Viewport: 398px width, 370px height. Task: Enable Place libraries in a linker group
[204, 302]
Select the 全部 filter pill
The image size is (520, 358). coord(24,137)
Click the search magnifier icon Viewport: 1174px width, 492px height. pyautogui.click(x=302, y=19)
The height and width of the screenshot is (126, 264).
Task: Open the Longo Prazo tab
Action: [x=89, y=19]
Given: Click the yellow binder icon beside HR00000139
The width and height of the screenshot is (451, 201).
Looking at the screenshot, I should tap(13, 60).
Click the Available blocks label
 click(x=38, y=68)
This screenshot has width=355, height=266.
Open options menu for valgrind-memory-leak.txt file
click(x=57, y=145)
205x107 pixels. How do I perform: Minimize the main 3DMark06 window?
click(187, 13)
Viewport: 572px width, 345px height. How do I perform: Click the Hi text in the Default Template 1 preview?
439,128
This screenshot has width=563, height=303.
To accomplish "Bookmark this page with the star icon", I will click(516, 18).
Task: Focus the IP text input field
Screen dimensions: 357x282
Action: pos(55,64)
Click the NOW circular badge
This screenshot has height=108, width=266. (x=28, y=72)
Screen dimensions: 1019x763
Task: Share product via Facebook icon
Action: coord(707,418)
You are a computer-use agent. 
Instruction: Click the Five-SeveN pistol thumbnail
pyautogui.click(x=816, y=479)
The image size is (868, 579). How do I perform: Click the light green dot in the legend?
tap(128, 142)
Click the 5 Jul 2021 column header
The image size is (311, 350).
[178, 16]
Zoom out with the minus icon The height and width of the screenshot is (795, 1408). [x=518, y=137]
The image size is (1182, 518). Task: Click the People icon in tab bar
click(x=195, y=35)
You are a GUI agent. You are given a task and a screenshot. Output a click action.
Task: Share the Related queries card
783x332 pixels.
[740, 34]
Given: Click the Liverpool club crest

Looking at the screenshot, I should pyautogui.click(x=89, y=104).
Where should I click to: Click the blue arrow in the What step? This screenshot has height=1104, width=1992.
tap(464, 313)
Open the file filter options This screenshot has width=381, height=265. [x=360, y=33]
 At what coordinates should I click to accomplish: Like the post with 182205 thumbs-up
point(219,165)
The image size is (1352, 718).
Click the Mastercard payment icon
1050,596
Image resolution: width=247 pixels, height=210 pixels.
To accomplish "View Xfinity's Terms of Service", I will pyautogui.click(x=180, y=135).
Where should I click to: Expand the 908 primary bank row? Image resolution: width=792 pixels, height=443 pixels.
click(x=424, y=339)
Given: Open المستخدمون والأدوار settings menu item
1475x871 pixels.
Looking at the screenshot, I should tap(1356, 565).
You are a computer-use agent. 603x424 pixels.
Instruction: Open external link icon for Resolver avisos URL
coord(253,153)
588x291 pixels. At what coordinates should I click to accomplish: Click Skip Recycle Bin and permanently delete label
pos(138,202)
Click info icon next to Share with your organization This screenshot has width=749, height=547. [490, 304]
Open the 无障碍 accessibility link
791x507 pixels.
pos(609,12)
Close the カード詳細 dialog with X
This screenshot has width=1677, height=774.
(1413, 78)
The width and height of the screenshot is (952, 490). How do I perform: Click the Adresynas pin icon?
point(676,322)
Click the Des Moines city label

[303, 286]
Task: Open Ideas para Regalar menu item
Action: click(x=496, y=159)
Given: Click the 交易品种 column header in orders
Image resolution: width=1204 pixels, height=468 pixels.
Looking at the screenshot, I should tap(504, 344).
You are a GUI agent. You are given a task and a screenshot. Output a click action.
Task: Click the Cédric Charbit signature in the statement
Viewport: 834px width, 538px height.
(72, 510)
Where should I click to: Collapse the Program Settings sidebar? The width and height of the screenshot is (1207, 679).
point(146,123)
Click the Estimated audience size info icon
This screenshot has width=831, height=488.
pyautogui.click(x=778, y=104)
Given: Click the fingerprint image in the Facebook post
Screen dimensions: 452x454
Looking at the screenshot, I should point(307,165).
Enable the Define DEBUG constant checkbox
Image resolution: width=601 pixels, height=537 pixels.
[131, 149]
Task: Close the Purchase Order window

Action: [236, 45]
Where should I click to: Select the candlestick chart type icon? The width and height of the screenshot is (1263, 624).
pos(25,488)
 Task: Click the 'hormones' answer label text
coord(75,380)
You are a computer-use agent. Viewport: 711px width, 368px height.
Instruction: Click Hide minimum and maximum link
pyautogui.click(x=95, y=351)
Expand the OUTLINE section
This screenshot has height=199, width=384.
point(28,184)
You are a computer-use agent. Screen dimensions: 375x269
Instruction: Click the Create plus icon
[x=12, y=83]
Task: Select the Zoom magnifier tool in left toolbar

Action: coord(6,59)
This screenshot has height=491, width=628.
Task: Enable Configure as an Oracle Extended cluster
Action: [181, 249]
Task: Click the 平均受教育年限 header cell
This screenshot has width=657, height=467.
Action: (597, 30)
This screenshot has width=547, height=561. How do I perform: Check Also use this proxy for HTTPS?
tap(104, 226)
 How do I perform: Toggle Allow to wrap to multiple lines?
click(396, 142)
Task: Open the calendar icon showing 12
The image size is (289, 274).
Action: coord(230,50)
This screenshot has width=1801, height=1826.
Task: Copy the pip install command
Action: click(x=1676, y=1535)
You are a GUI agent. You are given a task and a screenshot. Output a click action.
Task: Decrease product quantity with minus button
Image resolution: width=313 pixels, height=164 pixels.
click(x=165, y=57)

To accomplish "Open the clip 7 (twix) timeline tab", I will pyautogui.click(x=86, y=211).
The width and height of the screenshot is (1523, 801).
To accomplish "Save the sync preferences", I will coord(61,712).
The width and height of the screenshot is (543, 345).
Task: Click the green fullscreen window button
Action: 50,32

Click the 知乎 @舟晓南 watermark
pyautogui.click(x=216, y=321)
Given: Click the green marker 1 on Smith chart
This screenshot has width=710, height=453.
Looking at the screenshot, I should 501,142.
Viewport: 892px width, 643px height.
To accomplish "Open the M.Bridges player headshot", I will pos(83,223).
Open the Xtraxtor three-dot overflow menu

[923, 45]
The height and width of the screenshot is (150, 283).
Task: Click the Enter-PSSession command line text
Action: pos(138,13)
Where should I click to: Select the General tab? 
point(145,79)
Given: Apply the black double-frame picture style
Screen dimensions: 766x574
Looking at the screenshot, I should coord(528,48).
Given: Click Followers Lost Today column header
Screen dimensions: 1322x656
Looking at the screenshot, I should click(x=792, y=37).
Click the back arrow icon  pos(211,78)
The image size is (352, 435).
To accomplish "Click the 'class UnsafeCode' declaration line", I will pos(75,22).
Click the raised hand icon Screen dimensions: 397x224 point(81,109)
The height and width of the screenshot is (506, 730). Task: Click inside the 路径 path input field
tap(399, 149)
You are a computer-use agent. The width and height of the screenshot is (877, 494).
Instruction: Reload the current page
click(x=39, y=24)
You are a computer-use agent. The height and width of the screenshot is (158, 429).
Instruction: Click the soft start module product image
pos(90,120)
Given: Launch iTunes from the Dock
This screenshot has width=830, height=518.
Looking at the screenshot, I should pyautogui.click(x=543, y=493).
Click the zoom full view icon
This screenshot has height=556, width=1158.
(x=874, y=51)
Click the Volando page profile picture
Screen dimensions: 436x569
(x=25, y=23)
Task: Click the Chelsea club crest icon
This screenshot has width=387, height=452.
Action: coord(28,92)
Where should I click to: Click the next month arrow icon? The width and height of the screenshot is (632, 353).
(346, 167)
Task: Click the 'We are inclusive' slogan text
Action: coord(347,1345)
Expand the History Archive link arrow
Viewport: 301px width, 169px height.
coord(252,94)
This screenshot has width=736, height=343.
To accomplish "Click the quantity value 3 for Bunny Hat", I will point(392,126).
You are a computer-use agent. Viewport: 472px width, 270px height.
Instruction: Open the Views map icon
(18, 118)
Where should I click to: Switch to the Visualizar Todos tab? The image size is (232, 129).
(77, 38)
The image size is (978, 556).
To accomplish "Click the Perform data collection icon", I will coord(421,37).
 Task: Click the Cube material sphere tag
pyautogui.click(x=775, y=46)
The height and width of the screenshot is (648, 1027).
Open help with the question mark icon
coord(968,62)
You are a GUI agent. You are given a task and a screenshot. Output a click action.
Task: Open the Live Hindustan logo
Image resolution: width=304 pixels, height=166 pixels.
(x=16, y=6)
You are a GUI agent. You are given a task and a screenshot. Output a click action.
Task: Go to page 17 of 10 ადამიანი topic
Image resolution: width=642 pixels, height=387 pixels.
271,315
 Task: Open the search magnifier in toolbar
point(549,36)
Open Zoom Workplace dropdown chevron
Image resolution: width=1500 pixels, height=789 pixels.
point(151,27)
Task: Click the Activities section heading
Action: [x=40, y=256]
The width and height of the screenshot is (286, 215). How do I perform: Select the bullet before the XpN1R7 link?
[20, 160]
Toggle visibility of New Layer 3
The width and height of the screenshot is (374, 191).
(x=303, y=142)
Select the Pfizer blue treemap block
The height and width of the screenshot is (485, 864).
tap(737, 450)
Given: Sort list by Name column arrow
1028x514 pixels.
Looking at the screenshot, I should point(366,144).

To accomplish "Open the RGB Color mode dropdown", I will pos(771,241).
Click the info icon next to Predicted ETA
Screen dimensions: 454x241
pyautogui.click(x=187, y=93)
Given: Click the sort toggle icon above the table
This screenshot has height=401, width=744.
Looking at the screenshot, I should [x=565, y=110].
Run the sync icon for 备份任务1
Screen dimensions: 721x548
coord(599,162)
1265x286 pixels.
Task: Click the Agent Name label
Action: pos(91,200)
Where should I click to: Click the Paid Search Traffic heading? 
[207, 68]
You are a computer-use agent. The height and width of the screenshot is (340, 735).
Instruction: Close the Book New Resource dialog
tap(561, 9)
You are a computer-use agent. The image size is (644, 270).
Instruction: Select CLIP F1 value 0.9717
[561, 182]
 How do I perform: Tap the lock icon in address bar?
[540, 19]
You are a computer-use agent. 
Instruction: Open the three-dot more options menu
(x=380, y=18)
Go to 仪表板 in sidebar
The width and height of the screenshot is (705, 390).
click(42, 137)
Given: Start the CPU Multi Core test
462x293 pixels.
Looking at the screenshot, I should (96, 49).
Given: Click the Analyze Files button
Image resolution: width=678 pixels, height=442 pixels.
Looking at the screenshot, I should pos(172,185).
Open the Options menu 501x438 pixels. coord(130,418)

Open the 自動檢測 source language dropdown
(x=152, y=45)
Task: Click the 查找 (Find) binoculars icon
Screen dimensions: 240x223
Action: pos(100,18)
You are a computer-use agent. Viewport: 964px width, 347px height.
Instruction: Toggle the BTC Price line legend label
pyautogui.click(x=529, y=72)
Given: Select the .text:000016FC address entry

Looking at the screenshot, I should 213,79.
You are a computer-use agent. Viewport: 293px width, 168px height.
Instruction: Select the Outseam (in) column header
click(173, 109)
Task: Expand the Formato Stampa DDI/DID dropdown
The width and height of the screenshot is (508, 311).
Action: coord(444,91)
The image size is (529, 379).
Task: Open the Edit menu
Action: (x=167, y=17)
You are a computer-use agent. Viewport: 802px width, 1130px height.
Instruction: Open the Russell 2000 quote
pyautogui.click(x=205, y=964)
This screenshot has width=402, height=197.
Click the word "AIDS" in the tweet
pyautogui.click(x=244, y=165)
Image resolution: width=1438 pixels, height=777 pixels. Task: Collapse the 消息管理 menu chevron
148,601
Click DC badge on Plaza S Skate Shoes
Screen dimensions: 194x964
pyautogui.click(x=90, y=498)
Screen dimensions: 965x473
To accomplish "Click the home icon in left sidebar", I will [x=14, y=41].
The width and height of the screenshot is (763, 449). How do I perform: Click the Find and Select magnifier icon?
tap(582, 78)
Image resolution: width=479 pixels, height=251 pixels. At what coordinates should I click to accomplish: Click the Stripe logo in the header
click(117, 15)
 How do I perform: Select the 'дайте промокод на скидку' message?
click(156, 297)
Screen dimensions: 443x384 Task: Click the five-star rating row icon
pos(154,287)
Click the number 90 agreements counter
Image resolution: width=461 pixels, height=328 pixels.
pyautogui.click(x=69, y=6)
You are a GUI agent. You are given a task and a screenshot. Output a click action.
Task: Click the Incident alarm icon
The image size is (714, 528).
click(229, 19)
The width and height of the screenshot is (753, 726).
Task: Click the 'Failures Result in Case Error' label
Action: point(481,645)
● ● ●
- _ACTIVITY_
Count the lines in the entries that hold the word "minus", and give nothing but the total.

- _RESPONSE TO THE EXERCISE_
2